There are two main "takeaways" for me after reading the report.
The first is stated in the introductory section of this chapter. It states "Designing, preparing, and presenting an evaluation report is the very essence of evaluation, but if the report does not prove useful or influential, then the 'essence' quickly evaporates into an empty exercise."
As I reflect on this thought it solidifies my preconception that the content and presentation of the evaluation results to the audience is critical to whether the evaluation has any value. As the chapter points out, a careful and engaging report (both the printed version, and any oral presentations made) will bring about real affect of the evaluation in changes that may be required in the evaluation object. It is also essential that these reports be useful and reliable for the profession to continue to justify the funds that are required to complete this work.
If evaluations are viewed as bureaucratic "hoops" rather than being useful to key stakeholders in improving their programs, then the value of effective evaluation will be lessened and opportunities for real improvement may be pushed aside. Perhaps the greatest danger would be for evaluation to move from being an objective means of improving and strengthening programs to becoming an arrow in a quiver of those seeking to fight or support programs. While this may create more opportunities for professional evaluators, it could taint the supposed value of evaluation, fair and independent assessment of the evaluation object.

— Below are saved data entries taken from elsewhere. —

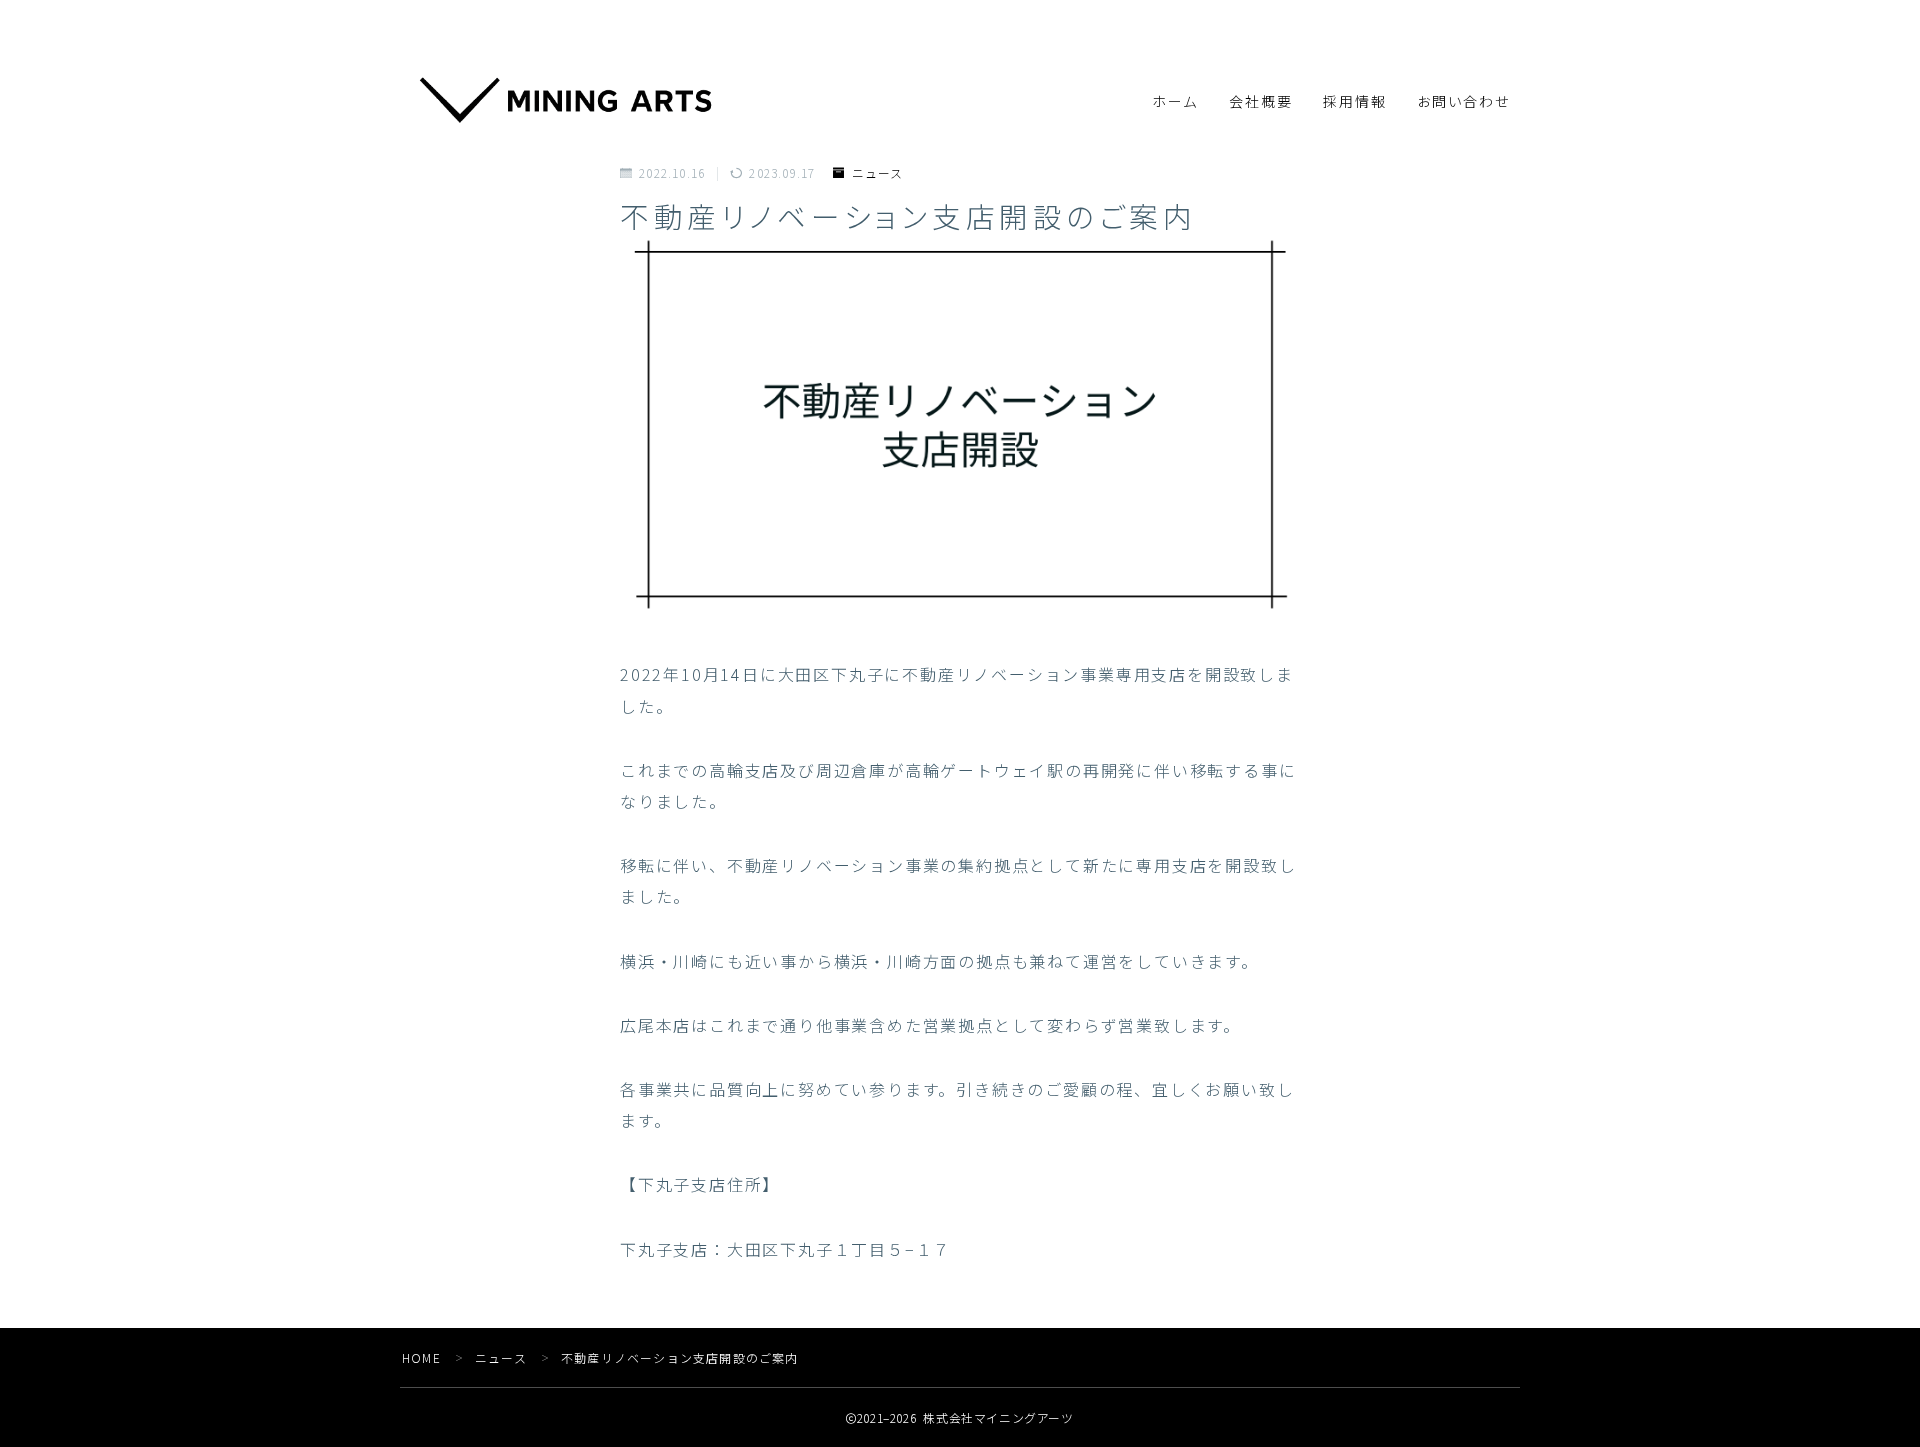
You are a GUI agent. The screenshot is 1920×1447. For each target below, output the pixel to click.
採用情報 (1355, 102)
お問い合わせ (1464, 102)
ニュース (877, 172)
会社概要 (1261, 102)
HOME (421, 1357)
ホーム (1175, 102)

Evaluation reports need to keep this issue in mind. In addition to being engaging and comprehensible, it is important that they be fair and accurate. As the chapter points out, the best evaluations will result in a fair description and assessment of both the strengths and weaknesses of the object being evaluated. This means that here will be both positive and negative feelings about the evaluation from the different audiences to the report. I have observed the point made in this chapter that mentioning of weaknesses will bring about defensiveness. I have also observed that this is just a natural reaction and that part of the value of the evaluation team is to help the stakeholder work through this defensiveness to help them see the weakness and begin to make improvements. This requires the right mix of people skills and strategic thinking on the part of the evaluator in order to "add value" to cement the effectiveness of the evaluation.
The second "takeaway" was not really covered in the chapter but was an inference I understood more clearly. Once you express yourself in writing on paper, particularly in high-stakes evaluations, the words live forever in the context in which the ink exists on the paper. It is impossible to prevent others from repeating their words and applying their own interpretations and context. I was even more impressed by the need to be clear and concise in expression and to be economical in the choice of words.
While the chapter would remind us that it is important to be engaging in our prose and to use graphics and other methods of breaking up the monotony of the report, these can diffuse the clarity of the report and lead to vagueness that could be construed according to the desired objectives of the user or reporter of the information. I also realized that this risk cannot be the overriding concern of the evaluator or the report will become too stale to have any benefit to the user. There is a balance that must be accounted for so that the user engages, but that the evaluation report is clear in context and interpretation.
The last point that was helpful to me was the discussion of the influence, intention, and time frame postulated by Kirkhart. The evaluation report will take on a life of its own once it is in the realm of publication. The words will live forever and can be accessed at multiple points in the immediate, mid, and long terms. The findings and influence of the report will live on not only in the implications for the immediate evaluation object, but also as it may be inferred to similar objects, and in the lives and experiences of the evaluators and the stakeholders involved with the particular evaluation. The effects of change and influence from one evaluation will extend through the experiences and findings to other contexts, objects, and some elements of society through the learning that occurs and the influences on the stakeholders. That is a valuable and astute observation. In essence, each evaluation will change something, even if it is not the immediate object of the evaluation.